La course à l’intelligence artificielle (IA) menée par les grandes entreprises technologiques se transforme en un véritable « dilemme du prisonnier », où chaque acteur se sent contraint d’investir pour ne pas perdre sa position. Selon Tony Yoseloff, directeur des investissements chez Davidson Kempner Capital Management, cette dynamique pourrait mener à une bulle spéculative sur le marché boursier.

Le dilemme des Big Tech face à l’IA
Tony Yoseloff, membre directeur exécutif et directeur des investissements de Davidson Kempner Capital Management, a évoqué le phénomène actuel de la compétition autour de l’intelligence artificielle lors du podcast « Exchanges » de Goldman Sachs. Il estime que cette situation ressemble à un « petit dilemme du prisonnier », dans lequel il est nécessaire d’investir en IA car los pairs font la même chose. « Vous devez y investir parce que vos pairs y investissent, et donc si vous êtes laissé pour compte, vous n’aurez pas une position concurrentielle plus forte », a-t-il expliqué.
Yoseloff met en avant les implications qui dépassent Silicon Valley, soulignant qu’un petit nombre de grandes valeurs technologiques dominent actuellement le marché américain. Par conséquent, leur comportement influence directement presque tous les investisseurs.

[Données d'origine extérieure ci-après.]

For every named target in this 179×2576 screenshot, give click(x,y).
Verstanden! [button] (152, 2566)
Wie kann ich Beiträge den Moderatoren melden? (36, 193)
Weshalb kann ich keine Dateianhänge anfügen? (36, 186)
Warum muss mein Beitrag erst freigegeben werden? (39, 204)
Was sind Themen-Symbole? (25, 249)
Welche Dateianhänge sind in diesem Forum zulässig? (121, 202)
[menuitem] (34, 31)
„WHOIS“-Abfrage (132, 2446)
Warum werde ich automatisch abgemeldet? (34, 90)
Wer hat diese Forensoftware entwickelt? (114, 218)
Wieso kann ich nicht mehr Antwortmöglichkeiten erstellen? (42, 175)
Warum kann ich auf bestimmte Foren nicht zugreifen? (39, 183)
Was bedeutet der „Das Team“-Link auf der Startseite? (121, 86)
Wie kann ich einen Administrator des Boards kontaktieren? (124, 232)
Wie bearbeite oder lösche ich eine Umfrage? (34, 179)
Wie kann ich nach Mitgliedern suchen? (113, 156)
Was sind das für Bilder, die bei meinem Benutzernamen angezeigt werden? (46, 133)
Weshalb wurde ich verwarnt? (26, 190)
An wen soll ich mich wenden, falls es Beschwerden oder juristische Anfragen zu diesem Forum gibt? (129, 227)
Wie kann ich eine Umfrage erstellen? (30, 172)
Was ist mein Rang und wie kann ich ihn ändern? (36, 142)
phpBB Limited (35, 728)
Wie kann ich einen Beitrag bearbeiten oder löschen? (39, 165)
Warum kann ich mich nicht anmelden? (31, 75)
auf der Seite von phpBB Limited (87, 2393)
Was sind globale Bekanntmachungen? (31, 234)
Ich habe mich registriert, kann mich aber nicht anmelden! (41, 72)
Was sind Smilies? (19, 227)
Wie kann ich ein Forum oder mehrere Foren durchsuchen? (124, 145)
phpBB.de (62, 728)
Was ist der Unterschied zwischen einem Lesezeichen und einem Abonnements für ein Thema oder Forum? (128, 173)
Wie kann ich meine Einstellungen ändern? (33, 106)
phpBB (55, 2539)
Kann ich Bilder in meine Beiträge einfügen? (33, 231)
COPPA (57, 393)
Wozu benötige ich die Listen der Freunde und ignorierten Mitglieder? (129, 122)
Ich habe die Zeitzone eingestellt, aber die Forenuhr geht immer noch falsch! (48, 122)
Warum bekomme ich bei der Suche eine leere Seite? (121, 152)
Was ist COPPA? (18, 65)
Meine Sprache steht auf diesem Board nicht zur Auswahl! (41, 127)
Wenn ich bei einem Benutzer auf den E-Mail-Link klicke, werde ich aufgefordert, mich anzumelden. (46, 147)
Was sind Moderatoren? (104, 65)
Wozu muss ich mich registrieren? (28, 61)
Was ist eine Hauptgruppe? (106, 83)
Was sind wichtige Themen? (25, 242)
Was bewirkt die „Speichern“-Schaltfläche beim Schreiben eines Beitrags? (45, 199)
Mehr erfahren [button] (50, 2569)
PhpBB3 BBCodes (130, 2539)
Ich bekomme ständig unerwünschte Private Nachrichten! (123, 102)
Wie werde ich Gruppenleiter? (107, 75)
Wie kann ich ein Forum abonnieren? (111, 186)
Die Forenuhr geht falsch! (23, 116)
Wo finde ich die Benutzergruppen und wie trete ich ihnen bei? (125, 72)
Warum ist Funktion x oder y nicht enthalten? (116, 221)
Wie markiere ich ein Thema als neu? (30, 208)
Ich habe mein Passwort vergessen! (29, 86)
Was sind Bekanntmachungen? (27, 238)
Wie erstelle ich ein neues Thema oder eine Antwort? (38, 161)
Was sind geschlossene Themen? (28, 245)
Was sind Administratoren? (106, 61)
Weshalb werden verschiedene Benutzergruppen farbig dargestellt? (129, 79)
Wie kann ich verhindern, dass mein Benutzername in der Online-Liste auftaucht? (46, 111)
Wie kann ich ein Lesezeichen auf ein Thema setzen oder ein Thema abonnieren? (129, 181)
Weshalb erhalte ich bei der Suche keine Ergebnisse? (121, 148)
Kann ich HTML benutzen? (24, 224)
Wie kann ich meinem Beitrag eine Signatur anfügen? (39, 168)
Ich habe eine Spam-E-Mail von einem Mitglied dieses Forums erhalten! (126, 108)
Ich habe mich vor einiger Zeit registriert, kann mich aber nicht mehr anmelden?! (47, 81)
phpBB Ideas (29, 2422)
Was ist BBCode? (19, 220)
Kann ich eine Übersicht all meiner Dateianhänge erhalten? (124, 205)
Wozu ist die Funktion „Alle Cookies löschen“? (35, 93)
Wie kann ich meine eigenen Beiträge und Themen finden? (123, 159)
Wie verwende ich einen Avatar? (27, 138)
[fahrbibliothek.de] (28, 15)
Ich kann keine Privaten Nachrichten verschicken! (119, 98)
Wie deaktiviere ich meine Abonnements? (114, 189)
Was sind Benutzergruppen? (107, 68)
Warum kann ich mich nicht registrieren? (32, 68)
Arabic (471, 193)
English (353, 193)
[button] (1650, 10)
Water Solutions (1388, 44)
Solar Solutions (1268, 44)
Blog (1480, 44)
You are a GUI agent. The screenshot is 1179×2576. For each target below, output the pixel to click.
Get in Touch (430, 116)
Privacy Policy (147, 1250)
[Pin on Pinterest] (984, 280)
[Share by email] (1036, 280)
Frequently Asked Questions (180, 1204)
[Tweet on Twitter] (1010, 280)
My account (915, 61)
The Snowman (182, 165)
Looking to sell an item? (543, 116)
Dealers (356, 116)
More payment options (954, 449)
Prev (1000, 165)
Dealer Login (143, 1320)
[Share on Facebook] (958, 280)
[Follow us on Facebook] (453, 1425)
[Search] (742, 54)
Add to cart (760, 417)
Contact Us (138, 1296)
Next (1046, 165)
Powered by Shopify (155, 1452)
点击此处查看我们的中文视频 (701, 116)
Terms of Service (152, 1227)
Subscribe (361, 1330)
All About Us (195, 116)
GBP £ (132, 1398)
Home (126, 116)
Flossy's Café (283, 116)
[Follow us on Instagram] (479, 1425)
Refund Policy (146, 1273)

Risque d’oscillation de l’IA
Pour Yoseloff, l’IA ne représente pas simplement un battage médiatique mais fait partie d’un schéma historique plus large lié au changement technologique. L’évolution technologique requiert souvent du temps avant de générer des bénéfices tangibles. Par exemple, il a fallu près de dix ans après la diffusion des ordinateurs personnels dans les années 1980 pour observer des gains économiques significatifs et environ cinq ou six ans après le marketing massif d’Internet.
« Donc, la façon dont j’aime y penser est la suivante : y aura-t-il une oscillation de l’IA à un moment donné ? » a demandé Yoseloff. Les inquiétudes portent sur le fait que les marchés publics pourraient manquer de patience lorsque viendra le temps d’évaluer ces investissements massifs en IA.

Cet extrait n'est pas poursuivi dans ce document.